To post something very on-topic - the vulnerability in Uplay that made it possible to launch arbitrary code using unsigned commands through an URL on a webpage should have made everyone boycott the product, never to use it again. The problem there is, not many understood the risk it presented. Not enough people cared to inform themselves as to what it might mean, either. It means that when the vulnerability was still in there, a malicious user could (just as an example scenario - the sky's the limit with such freedom on someone's PC) easily make a link on his web page, that when clicked, launched a Uplay game, but also silently (without pop-ups or user confirmation / notification of any kind) installed a trojan, rootkit, or any other nice piece of malware on your PC. Fun fact - it took them two whole days after some coders tipped them off to it to publicly acknowledge it existed, then several more days to fix this, and was caused by an extremely simple, noobish mistake in coding.

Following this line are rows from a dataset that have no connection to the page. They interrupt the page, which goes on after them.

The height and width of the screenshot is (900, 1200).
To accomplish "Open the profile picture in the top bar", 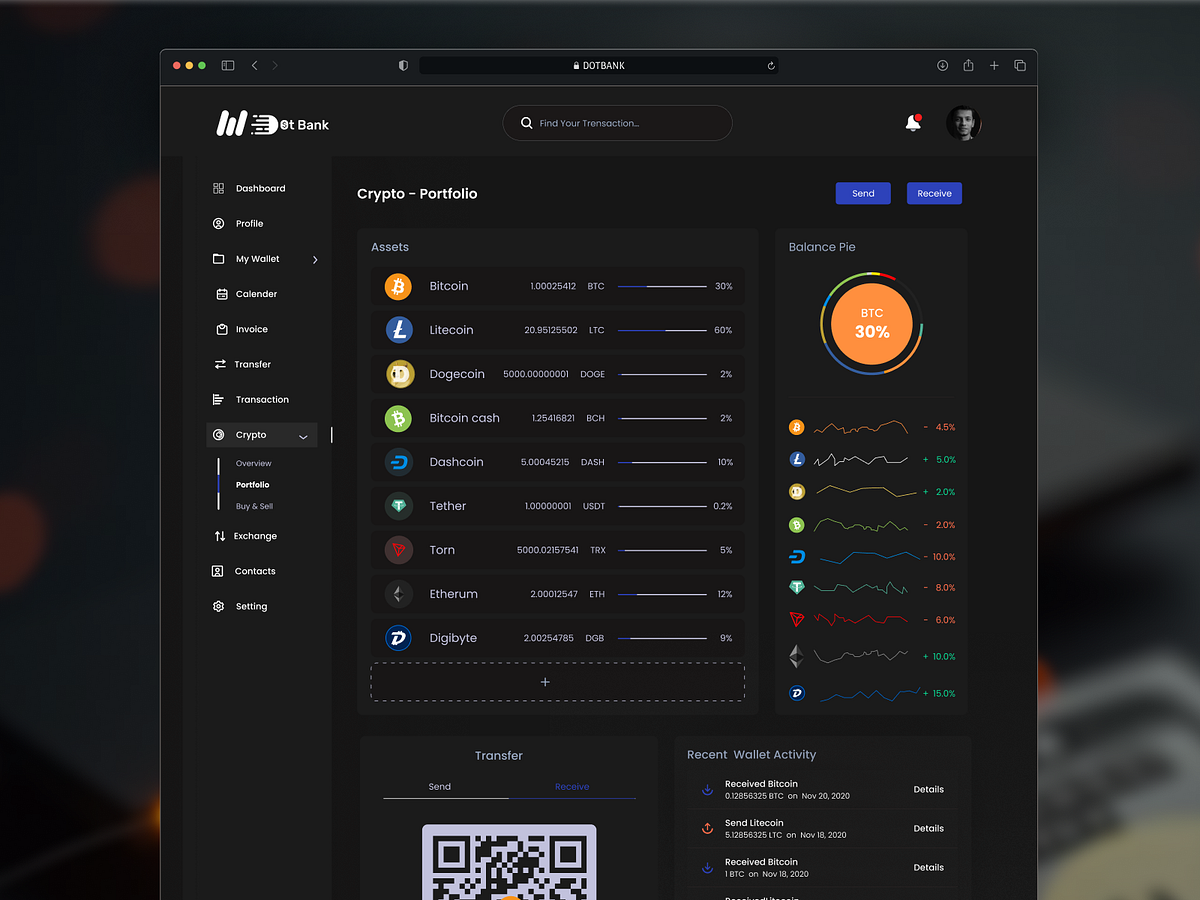I will pyautogui.click(x=963, y=122).
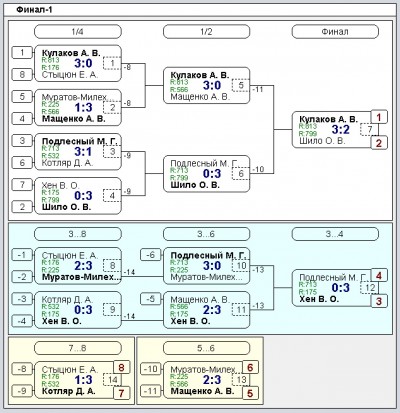This screenshot has width=400, height=413.
Task: Open Муратов-Милех vs Мащенко 5...6 match
Action: tap(206, 380)
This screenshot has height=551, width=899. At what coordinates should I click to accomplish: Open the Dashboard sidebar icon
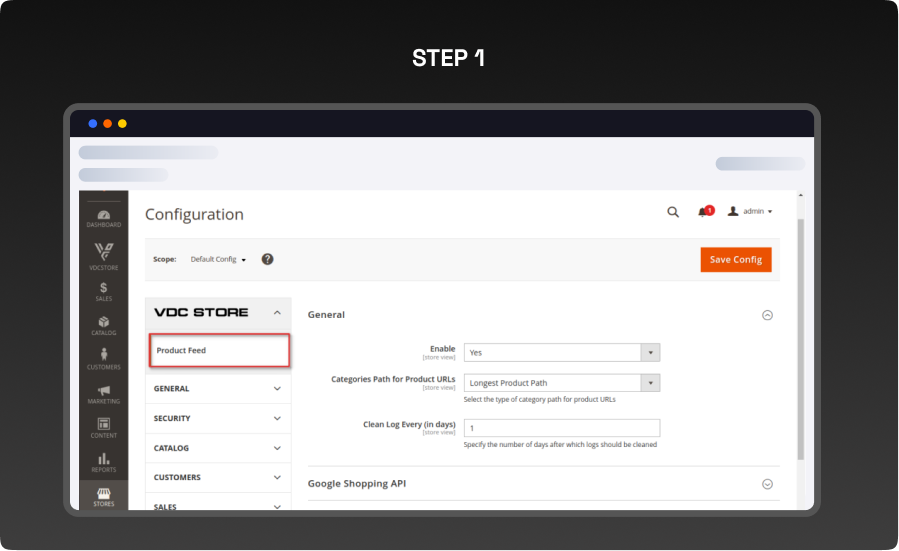coord(103,216)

The people that discovered the bug even said that looking at the code, it seemed as though it was written by a noob coder, not an experienced professional. If that isn't enough to make all consumers go "wait a minute fuck that shit. AND FUCK YOUR SHITTY SOFTWARE" in unison (especially considering the lax response from the company in taking so long to respond publicly to multiple reports as well as even longer to actually address a [quite small] fix), hey well, that just shows how dumb the consumer has become.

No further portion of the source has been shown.